US, Japan mark anniversary of Iwo Jima
Tokyo - A brass band played under a blazing sun as American veterans and Japanese dignitaries gathered on Wednesday on the remote island of Iwo Jima to mark the 67th anniversary of one of World War II's bloodiest and most symbolic battles.
The guests from both nations stood to salute their flags near the foot of Mount Suribachi, where five US Marines and a Navy corpsman raised the US flag in 1945. An Associated Press photo of them would become the most iconic image of the Pacific war.
"Our prayer today is that the souls who died here are resting in peace," said retired Lieutenant General Larry Snowden, aged 91, who was a company commander on Iwo Jima. Snowden is the most senior surviving officer of the battle. His address at the ceremony was broadcast live to media via a military link-up.
Fighting began on February 19 1945 and Iwo Jima was declared secure on March 26. Virtually all the Japanese soldiers defending the strategically located crag were killed in the battle, which claimed 6 821 American and 21 570 Japanese lives.
The island, 1 100km south of Tokyo, is now uninhabited except for a small Japanese military outpost. It is known in Japan as Ioto.
The annual memorial, called the Reunion of Honour, was cancelled last year because of Japan's devastating March 11 earthquake and tsunami. American veterans have returned to the island each year since 1985.
Dozens of remains are recovered every year, but about 12 000 Japanese, along with 218 Americans, are still classified as missing in action and presumed killed on the island.

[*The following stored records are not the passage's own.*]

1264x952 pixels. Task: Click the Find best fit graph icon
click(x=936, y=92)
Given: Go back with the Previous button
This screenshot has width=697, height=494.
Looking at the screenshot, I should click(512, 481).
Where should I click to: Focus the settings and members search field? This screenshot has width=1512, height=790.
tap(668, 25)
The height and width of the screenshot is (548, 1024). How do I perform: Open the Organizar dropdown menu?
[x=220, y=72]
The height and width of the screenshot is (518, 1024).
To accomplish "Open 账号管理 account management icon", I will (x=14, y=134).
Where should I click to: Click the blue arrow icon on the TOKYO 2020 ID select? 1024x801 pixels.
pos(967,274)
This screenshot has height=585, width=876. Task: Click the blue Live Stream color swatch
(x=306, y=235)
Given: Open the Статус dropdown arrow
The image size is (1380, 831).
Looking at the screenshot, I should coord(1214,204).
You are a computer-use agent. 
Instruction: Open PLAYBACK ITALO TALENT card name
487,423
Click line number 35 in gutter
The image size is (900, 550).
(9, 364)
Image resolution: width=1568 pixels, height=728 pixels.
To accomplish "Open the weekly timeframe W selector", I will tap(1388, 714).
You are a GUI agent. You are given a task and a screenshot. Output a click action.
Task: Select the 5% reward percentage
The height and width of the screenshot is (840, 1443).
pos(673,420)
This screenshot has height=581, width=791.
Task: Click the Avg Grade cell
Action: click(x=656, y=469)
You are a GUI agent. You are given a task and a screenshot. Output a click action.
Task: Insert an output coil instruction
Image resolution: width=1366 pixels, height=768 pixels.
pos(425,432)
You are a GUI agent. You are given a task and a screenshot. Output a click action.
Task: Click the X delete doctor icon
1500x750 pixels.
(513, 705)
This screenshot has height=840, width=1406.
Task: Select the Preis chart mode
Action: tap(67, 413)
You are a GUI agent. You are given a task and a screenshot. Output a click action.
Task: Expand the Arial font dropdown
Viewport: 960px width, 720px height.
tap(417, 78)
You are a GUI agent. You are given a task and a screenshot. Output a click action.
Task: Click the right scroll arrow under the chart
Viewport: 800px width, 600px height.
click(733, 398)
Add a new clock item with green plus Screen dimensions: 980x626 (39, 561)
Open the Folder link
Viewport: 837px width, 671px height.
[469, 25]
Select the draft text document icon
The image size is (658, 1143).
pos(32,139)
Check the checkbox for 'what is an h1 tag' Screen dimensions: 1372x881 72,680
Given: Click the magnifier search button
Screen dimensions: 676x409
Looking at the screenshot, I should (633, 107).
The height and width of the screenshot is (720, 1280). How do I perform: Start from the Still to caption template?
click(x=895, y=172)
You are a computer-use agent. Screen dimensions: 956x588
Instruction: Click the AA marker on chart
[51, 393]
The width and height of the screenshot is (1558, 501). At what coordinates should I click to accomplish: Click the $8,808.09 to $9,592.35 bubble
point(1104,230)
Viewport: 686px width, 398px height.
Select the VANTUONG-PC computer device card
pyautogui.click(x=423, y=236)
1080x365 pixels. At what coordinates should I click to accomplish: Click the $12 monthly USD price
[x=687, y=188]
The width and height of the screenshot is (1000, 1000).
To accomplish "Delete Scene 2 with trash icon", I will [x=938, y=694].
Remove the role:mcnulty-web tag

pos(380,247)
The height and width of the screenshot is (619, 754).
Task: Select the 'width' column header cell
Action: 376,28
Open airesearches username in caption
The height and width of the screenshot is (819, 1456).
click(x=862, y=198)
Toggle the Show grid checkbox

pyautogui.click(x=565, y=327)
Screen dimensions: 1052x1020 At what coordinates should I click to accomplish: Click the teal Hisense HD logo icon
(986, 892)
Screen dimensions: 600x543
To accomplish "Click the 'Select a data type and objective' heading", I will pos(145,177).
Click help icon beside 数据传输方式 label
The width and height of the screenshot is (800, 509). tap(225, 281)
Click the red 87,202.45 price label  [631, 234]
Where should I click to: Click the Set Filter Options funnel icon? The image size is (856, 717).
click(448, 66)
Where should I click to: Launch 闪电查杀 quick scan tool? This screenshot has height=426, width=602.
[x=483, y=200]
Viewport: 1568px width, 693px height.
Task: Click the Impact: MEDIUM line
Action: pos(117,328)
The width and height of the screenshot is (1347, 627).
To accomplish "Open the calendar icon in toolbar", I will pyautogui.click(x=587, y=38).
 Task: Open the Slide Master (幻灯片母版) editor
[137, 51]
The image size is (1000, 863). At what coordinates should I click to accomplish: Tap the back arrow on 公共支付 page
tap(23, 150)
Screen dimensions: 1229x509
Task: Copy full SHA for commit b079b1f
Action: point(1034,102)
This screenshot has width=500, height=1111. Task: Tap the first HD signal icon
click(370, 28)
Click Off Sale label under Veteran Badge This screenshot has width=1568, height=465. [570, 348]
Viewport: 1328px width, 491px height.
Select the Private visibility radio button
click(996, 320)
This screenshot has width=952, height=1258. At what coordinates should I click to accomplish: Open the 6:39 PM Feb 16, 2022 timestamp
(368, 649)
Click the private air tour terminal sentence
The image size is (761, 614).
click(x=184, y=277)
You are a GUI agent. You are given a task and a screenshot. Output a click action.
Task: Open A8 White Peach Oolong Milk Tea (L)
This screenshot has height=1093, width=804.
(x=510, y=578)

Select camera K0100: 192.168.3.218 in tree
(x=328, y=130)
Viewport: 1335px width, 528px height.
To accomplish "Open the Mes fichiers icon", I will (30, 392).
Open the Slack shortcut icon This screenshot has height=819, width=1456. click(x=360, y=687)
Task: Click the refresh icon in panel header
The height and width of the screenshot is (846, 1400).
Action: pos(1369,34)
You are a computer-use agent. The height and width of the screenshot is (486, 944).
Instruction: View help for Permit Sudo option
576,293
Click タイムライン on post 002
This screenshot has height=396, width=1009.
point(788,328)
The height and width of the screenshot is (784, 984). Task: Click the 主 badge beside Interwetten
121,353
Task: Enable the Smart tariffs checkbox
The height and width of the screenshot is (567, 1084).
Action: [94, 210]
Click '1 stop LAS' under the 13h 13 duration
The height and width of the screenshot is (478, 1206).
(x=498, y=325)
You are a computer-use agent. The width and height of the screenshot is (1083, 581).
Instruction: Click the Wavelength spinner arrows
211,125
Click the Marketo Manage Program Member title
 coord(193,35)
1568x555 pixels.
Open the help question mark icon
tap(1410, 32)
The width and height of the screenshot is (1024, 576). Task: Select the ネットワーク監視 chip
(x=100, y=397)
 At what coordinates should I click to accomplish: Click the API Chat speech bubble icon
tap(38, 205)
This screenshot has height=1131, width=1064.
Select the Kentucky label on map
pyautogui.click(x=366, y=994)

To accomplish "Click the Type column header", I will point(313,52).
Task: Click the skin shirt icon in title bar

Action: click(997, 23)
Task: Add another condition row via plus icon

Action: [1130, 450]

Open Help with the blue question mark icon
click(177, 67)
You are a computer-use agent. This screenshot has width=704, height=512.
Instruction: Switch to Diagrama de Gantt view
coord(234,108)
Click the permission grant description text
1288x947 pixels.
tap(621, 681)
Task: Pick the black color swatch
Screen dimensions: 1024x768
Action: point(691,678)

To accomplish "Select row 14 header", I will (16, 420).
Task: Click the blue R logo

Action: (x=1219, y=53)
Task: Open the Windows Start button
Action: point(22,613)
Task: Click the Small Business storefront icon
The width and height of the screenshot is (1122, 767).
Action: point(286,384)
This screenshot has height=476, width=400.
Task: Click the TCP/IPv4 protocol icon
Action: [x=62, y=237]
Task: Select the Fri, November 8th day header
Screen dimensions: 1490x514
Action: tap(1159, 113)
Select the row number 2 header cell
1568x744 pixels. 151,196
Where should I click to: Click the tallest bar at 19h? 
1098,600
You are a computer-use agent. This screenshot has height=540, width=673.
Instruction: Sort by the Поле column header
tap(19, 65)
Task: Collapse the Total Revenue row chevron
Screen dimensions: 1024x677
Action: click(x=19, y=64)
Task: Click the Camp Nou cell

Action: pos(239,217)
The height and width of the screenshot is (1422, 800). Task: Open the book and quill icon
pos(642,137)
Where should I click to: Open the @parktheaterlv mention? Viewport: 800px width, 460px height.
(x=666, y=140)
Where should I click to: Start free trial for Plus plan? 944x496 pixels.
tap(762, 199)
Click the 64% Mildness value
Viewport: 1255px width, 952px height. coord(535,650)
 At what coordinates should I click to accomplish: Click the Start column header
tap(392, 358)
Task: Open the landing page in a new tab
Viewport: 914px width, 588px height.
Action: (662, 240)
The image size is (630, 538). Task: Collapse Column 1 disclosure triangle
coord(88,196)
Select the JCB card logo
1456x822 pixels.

In 2010, two mass graves that may hold the remains of more than 2 000 Japanese soldiers were discovered by search teams.
Iwo Jima was seen as key to the United States because it had an early warning radar station and three airfields used by Japanese fighter aircraft that posed a threat to US bombing raids on Tokyo and Japan's main islands.
The US wanted the airfields for its fighter escort aircraft.